> _EXCERPTED RECORDS_:
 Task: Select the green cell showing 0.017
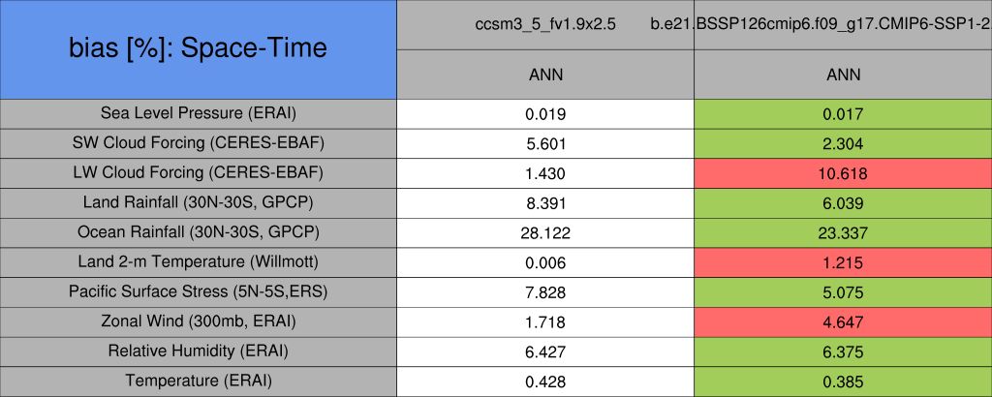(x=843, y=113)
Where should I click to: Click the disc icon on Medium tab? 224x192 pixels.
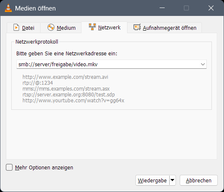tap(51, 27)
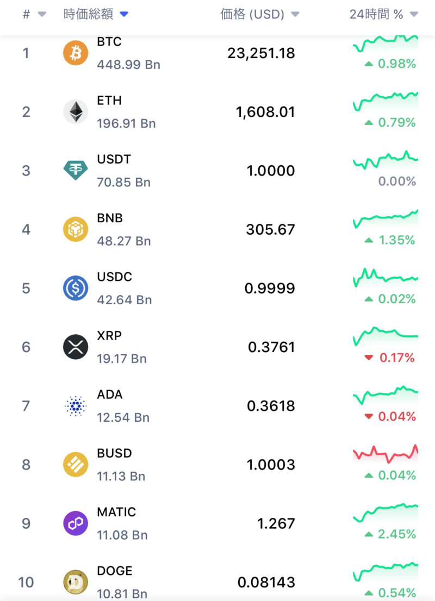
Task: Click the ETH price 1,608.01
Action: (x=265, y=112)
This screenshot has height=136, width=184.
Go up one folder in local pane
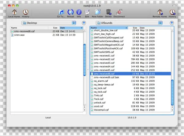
---
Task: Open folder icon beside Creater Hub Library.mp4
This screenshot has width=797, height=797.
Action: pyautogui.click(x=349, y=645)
--
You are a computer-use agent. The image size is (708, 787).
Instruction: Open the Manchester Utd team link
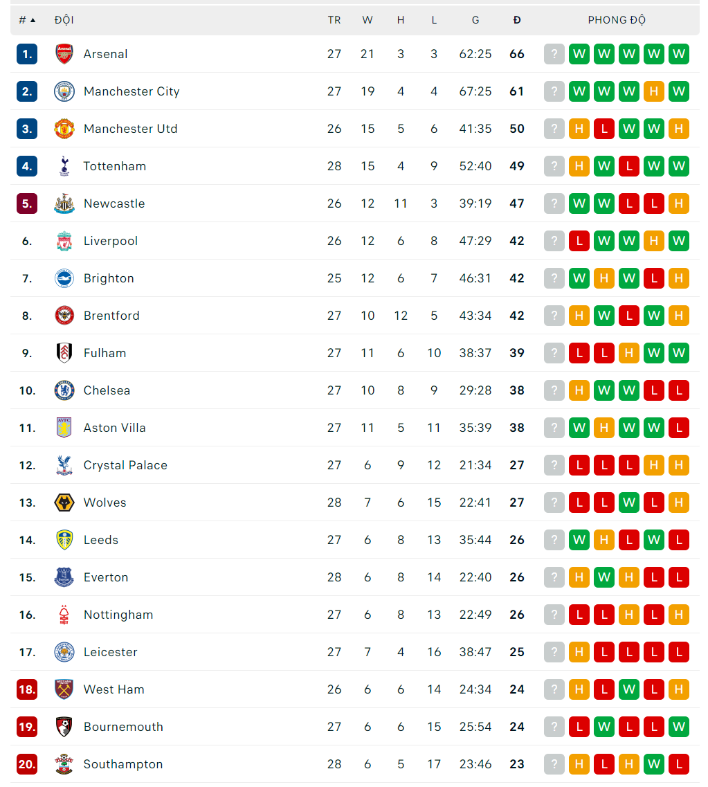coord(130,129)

> _TASK_: Would you output the lines above from the line holding "Task: Select the green cell showing 0.017" up to and including the line holding "Go up one folder in local pane", exactly and only those, with no pictures?

> _YOUR RESPONSE_:
 Task: Select the green cell showing 0.017
(x=843, y=113)
Where should I click to: Click the disc icon on Medium tab? 224x192 pixels.
tap(51, 27)
Task: Click the ETH price 1,608.01
Action: (x=265, y=112)
This screenshot has height=136, width=184.
Go up one folder in local pane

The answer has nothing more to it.